*** Opening of Page text ***

Evaluating Emotion Recognition in Spoken Language Models on Emotionally Incongruent Speech
Pedro Corrêa, João Lima, Victor Moreno, Lucas Ueda, Paula Dornhofer Paro Costa
TL;DR
The paper investigates whether spoken language models truly integrate acoustic prosody with semantic content by evaluating emotion recognition on emotionally incongruent speech. Using an LLM-generated set of emotion-rich sentences and three expressive TTS systems, the authors construct EMIS to contrast congruent and incongruent speech and test four SLMs against a baseline SER and human judgments. They find that SLMs largely rely on semantic content, achieving near-random accuracy on target emotions while proxy semantics dominate, especially with explicit content, highlighting a limited capacity to disentangle modalities. The work provides EMIS and code as a resource for benchmarking paralinguistic understanding in audio-language models and exposes a critical gap in current SLMs for nuanced emotion and prosody processing.

*** Close of Page text ***
*** Opening of Extracted material ***

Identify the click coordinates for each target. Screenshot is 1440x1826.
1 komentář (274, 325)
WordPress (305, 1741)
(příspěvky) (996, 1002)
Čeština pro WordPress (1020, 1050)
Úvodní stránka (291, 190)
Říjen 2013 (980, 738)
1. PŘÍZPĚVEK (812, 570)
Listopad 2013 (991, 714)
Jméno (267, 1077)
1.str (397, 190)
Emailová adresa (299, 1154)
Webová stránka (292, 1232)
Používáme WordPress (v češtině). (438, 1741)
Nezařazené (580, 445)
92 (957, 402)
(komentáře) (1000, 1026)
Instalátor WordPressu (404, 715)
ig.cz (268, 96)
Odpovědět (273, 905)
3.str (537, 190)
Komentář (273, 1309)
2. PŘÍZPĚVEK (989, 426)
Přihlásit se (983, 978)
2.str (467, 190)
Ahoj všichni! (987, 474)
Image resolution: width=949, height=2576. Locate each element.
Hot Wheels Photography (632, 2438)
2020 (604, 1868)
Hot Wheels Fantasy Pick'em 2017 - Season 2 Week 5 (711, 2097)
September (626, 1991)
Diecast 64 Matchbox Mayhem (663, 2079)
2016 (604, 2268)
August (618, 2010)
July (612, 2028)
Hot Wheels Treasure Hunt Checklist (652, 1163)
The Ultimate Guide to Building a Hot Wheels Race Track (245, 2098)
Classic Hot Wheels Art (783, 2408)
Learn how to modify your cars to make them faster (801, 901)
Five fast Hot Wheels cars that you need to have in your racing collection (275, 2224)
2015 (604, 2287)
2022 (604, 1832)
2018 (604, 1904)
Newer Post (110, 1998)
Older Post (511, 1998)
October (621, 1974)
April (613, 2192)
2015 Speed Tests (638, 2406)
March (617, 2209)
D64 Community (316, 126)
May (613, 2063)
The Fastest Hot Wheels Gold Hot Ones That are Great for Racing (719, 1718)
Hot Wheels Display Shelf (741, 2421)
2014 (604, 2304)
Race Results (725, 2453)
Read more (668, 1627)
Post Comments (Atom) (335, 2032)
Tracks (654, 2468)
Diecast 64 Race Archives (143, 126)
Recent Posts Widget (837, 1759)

*** Close of Extracted material ***

Exercise aim
List every author named in the paper summary. The lines are separate material with no connection to the paper summary.

Output of the task
Pedro Corrêa, João Lima, Victor Moreno, Lucas Ueda, Paula Dornhofer Paro Costa